Re: Re: UNIX command-line indexing script?

2004-03-30 Thread Linto Joseph Mathew
charlie,

i wrote this in java.Ofcourse I am ready to share. But i have some problems when 
indexing large volume of data. I am under testing.

Linto


 


On Fri, 26 Mar 2004 Charlie Smith wrote :
>So, Linto,
>
>  Did you write this in PERL or JAVA.  Would you be willing to part with copy of
>source?
>
>
>
> >Linto wrote on 3/16/04
>
> >I  have wrote one that will index PDF,DOC,XLS,XML,HTML,TXT and plain/text
>files. I wrote this based on >demo application and using other
> >open soure componets POI by Apache (for doc and exel) and PDFBox. I modified
>client interface also. Now i>ts looks like google.
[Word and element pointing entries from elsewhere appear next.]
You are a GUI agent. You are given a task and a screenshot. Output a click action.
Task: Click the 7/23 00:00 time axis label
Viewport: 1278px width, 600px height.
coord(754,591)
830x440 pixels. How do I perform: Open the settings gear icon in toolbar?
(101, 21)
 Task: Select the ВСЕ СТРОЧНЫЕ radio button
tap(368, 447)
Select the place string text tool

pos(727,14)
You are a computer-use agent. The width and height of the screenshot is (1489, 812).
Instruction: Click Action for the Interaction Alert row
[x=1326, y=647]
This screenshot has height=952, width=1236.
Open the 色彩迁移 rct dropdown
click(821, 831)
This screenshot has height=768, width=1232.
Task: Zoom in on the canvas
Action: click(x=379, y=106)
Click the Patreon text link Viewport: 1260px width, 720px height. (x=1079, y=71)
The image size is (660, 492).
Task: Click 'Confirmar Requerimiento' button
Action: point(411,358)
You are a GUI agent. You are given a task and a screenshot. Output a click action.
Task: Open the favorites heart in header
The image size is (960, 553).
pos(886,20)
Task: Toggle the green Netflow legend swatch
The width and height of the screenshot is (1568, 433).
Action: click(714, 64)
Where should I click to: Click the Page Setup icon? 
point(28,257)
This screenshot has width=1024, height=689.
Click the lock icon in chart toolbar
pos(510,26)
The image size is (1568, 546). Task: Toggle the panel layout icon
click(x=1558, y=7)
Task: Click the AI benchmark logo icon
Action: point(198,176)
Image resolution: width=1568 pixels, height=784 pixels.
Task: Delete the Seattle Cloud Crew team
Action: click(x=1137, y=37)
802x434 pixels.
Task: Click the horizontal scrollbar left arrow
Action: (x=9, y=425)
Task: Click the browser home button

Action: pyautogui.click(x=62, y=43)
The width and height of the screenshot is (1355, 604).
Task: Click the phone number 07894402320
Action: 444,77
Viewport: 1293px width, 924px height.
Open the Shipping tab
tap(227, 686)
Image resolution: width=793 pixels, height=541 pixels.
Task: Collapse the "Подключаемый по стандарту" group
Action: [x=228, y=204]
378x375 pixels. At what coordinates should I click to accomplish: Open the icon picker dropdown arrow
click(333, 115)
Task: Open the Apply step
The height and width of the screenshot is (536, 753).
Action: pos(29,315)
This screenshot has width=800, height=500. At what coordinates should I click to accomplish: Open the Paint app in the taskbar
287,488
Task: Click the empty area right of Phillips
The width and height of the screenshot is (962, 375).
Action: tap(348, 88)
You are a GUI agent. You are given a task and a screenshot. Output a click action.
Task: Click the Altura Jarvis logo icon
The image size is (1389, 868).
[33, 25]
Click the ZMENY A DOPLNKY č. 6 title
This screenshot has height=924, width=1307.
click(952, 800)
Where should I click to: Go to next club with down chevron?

Still i have to do a couple
>of things.
>  > 1) At present i'm using UNIX 'file' command to check it is plain text.
>   >   This will spwan process and take more time. The advantage this is
>in unix based mechines where file >extention is not important.( it uses
>magic numbers. )
> >  2) The information such as Index Location, Directory, URL, etc. should
>be kept in an xml file. So that it >cam be dynamic.
> >  3) Categeory
> >
> >
> >Since apache guys provided good frame work every thing made easy. Thanks
>guys!
> >
>
> >Linto
>
>
>
>
>On Sat, 13 Mar 2004 Charlie Smith wrote :
> >Anyone written a simple UNIX command-line indexing script which will read a
> >bunch off different kinds of docs and index them?  I'd like to make a cron
>job
> >out of this so as to be able to come back and read it later during a search.
> >
> >PERL or JAVA script would be fine.
> >
> >
>
>
>
>-
>To unsubscribe, e-mail: [EMAIL PROTECTED]
>For additional commands, e-mail: [EMAIL PROTECTED]
>


Re: UNIX command-line indexing script?

2004-03-26 Thread Charlie Smith
So, Linto,

 Did you write this in PERL or JAVA.  Would you be willing to part with copy of
source?



>Linto wrote on 3/16/04

>I  have wrote one that will index PDF,DOC,XLS,XML,HTML,TXT and plain/text
files. I wrote this based on >demo application and using other 
>open soure componets POI by Apache (for doc and exel) and PDFBox. I modified
client interface also. Now i>ts looks like google. Still i have to do a couple
of things.
 > 1) At present i'm using UNIX 'file' command to check it is plain text.
  >   This will spwan process and take more time. The advantage this is   
in unix based mechines where file >extention is not important.( it uses
magic numbers. )
>  2) The information such as Index Location, Directory, URL, etc. should 
be kept in an xml file. So that it >cam be dynamic.
>  3) Categeory 
>  
>
>Since apache guys provided good frame work every thing made easy. Thanks
guys!
>

>Linto




On Sat, 13 Mar 2004 Charlie Smith wrote :
>Anyone written a simple UNIX command-line indexing script which will read a
>bunch off different kinds of docs and index them?  I'd like to make a cron
job
>out of this so as to be able to come back and read it later during a search.
>
>PERL or JAVA script would be fine.
>
>



-
To unsubscribe, e-mail: [EMAIL PROTECTED]
For additional commands, e-mail: [EMAIL PROTECTED]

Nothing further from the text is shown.